TEXTE D'ÉTUDE>
◆ ◆ ◆ ◆ ◆
Intervention de Lucile Rolland

Réunion du mercredi 11 décembre 2019 à 14h35
Commission d'enquête chargée de faire la lumière sur les dysfonctionnements ayant conduit aux attaques commises à la préfecture de police de paris le jeudi 3 octobre

Lucile Rolland, directrice centrale adjointe à la sécurité publique, cheffe du service central du renseignement territorial :

En effet. Si tous ces individus ne sont pas susceptibles de passer à l'acte de façon violente, particulièrement chez les Frères, le but est quand même d'infiltrer la société : ce sont un peu les trotskistes de l'islam.

À supposer que nous utilisions des algorithmes – les services du deuxième cercle n'ont pas droit à cette technique de renseignement – et que cela soit pertinent, il faudrait posséder des outils de traitement d'une capacité monstrueuse pour suivre ces 100 000 personnes : on ne serait plus dans du téraoctet mais dans du pétaoctet, ce qui est énorme ! Il faudrait des outils de traitement pour faire des recoupements de sélecteurs – numéros de téléphone, mails, téléphones utilisés par plusieurs personnes, cartes SIM et boîtiers, qui peuvent être échangés – les algorithmes permettant de traiter différentes données, notamment l'IMSI (international mobile subscriber identity). Je ne suis pas certaine que cela nous aiderait véritablement à déterminer quels sont les individus qui vont passer à l'acte.

Parmi les 2 400 personnes prises en compte par le SCRT, 20 à 25 % sont d'abord et avant tout des cas psychiatriques, pour lesquels le suivi est extrêmement compliqué : je préférerais que l'on s'occupe davantage de ces cas. Le secret médical ne nous permet pas d'être destinataires des informations médicales les concernant. Nous ne sommes par exemple pas informés quand ces individus cessent de prendre leur traitement. Or c'est quand ils sont les plus fragiles et les plus susceptibles de passer à l'acte que nous devons mettre en place une surveillance accrue. Il s'agit d'individus fragiles psychologiquement, voire psychiatriquement, qui expriment leur folie de cette façon : ils crient « Allahou Akbar » comme ils auraient crié « Jésus revient » il y a vingt ou trente ans ; c'est à peu près du même ordre.

Concernant la raison d'être de la SDAO, il faudrait poser la question à la direction générale de la gendarmerie nationale (DGGN). Effectivement, il peut sembler baroque qu'il existe un service central du renseignement territorial comprenant des policiers et des gendarmes et ayant pour ambition d'être le seul service de renseignement de la DGPN et de la DGGN et que, pourtant, la DGGN conserve en son sein une sous-direction de l'anticipation opérationnelle.
◆ ◆ ◆ ◆ ◆
(Données d'ancrage en coordonnées pixel)

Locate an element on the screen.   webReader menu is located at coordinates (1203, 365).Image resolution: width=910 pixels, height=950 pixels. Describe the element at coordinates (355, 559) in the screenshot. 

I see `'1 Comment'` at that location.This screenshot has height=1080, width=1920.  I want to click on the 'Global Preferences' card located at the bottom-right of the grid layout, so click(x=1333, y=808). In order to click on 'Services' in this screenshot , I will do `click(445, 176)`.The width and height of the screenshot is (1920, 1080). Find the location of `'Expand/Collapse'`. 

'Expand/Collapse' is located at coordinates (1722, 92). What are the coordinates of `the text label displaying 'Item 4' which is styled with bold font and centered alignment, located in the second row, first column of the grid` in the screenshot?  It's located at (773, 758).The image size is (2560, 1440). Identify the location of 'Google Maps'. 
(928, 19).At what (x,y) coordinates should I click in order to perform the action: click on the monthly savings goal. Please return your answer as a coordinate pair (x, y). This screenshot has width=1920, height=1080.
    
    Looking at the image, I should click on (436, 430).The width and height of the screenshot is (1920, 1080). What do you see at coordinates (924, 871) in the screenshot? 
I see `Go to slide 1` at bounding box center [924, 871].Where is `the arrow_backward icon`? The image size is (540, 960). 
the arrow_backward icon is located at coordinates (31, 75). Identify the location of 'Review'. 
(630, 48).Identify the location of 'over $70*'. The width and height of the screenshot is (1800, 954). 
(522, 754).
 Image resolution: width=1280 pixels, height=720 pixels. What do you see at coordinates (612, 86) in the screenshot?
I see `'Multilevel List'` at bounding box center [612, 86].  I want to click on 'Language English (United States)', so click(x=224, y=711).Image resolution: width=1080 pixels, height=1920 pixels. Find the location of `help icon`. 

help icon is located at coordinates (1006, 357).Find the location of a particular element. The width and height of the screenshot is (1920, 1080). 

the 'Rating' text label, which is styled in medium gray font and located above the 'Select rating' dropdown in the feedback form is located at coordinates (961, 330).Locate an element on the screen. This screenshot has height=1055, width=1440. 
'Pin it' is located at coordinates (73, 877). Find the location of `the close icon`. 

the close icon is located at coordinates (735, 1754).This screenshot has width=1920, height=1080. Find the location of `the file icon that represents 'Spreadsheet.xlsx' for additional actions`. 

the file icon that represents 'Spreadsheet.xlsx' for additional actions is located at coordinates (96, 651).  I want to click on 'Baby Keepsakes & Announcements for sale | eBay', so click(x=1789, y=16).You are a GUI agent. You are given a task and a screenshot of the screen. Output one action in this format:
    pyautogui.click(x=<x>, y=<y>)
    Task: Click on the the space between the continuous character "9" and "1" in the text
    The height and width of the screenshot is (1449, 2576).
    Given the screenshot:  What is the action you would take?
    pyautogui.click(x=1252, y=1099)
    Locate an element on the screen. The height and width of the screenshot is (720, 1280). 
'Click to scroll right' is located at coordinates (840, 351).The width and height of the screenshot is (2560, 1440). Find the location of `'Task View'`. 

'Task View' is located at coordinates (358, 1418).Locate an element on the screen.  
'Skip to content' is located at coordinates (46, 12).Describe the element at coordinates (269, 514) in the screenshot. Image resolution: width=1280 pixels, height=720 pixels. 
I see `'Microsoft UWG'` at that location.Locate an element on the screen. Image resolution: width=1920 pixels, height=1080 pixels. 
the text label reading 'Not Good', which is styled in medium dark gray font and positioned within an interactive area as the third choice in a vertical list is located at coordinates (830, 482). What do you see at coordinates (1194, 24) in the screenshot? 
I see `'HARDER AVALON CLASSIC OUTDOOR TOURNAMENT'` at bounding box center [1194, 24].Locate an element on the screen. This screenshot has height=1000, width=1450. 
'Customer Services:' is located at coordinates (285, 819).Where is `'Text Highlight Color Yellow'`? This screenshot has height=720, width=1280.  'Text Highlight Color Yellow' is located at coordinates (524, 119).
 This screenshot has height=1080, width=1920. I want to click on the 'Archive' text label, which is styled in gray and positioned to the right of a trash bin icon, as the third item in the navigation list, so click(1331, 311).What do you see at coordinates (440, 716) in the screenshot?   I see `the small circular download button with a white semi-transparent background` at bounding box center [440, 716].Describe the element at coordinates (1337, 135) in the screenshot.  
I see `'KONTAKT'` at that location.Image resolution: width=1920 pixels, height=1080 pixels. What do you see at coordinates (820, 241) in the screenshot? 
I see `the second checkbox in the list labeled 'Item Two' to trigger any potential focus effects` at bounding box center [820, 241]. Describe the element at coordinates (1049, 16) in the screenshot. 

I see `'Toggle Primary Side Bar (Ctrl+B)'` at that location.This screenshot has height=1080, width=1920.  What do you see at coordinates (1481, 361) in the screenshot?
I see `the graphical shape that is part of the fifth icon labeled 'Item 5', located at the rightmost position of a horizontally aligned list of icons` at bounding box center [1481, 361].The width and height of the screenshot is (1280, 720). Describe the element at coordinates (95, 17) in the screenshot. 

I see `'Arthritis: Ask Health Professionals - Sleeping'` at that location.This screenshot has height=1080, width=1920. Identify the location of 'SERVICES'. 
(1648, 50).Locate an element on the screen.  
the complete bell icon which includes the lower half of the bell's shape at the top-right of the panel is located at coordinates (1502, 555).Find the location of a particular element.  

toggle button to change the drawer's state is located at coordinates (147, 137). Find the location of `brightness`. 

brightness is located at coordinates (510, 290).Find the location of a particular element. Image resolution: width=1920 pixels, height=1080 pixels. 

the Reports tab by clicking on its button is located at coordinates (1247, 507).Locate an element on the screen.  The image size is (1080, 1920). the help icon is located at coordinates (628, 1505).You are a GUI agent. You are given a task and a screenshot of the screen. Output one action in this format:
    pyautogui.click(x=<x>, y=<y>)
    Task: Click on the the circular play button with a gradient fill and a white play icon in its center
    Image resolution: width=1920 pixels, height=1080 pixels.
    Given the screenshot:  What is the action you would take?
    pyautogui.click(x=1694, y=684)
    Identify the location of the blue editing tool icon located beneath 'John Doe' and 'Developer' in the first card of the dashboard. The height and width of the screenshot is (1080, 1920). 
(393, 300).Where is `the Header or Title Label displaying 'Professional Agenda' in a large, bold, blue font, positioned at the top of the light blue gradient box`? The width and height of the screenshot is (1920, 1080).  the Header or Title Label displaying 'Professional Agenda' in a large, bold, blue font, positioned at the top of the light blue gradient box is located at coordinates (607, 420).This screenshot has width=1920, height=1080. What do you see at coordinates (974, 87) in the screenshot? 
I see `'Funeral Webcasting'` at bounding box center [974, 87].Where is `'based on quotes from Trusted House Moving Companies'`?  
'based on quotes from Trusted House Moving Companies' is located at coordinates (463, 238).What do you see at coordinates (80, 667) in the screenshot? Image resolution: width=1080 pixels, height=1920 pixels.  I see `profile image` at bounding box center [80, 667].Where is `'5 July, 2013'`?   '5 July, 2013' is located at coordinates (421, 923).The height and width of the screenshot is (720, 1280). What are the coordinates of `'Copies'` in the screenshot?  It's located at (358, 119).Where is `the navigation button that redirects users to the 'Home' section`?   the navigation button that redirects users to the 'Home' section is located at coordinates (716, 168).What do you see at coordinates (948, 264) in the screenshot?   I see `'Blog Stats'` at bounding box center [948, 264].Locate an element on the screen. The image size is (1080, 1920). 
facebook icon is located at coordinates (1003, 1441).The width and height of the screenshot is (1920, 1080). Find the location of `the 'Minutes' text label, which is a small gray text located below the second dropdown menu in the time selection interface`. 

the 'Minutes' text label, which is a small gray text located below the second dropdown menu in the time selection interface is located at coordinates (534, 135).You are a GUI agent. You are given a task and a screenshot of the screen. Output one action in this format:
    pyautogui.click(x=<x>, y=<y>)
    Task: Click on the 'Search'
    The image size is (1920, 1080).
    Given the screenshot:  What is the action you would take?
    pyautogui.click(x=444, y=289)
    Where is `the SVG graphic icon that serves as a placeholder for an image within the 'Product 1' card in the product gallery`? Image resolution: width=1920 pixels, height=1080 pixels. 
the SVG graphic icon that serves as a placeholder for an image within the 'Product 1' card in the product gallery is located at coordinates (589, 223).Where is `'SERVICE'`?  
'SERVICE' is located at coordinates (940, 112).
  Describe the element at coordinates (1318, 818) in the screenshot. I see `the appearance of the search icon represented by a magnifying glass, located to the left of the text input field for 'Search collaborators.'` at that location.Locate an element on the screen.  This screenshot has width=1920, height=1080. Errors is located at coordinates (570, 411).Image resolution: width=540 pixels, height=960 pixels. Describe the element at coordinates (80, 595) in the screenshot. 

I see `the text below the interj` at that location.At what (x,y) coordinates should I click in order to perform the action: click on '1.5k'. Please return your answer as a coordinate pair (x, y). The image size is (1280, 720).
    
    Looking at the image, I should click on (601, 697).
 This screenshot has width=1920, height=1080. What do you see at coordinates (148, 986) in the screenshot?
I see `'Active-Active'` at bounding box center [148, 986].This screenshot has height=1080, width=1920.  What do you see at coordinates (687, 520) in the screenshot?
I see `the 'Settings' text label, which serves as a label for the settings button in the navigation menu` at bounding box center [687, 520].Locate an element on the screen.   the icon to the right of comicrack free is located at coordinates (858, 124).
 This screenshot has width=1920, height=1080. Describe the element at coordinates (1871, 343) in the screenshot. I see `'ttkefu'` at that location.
◆ ◆ ◆ ◆ ◆
TÂCHES À RÉALISER>
**1)** Dans l'intervention de Lucile Rolland, relevez tous les sélecteurs cités comme devant faire l'objet de recoupements par des outils de traitement.
**2)** D'après l'intervention de Lucile Rolland, quelle proportion des 2 400 personnes prises en compte par le SCRT correspond d'abord et avant tout à des cas psychiatriques ?
**3)** Reproduisez le passage de l'intervention de Lucile Rolland qui va de « Lucile Rolland, directrice » jusqu'à « trotskistes de l'islam. » inclus.

RÉPONSES NUMÉROTÉES>
**1)**
- numéros de téléphone
- mails
- téléphones utilisés par plusieurs personnes
- cartes SIM
- boîtiers

**2)** De 20 à 25 %.

**3)**
Lucile Rolland, directrice centrale adjointe à la sécurité publique, cheffe du service central du renseignement territorial :

En effet. Si tous ces individus ne sont pas susceptibles de passer à l'acte de façon violente, particulièrement chez les Frères, le but est quand même d'infiltrer la société : ce sont un peu les trotskistes de l'islam.